* Work to complete *
Would you please return only the lines from the one with "You are a GUI" through the last line of the records below, leaving the pictures out?
↓
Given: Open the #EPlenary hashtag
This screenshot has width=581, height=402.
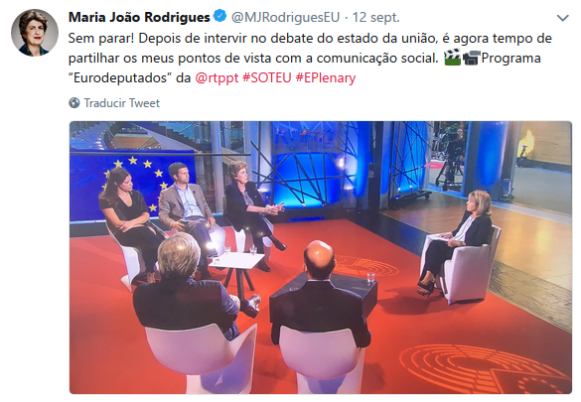Looking at the screenshot, I should pyautogui.click(x=326, y=77).
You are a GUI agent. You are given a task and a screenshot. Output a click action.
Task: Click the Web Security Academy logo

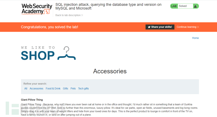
↑
* Solution to this task *
You are a GUI agent. You are given a task and a screenshot. Output a click action.
Task: Click the Web Security Academy logo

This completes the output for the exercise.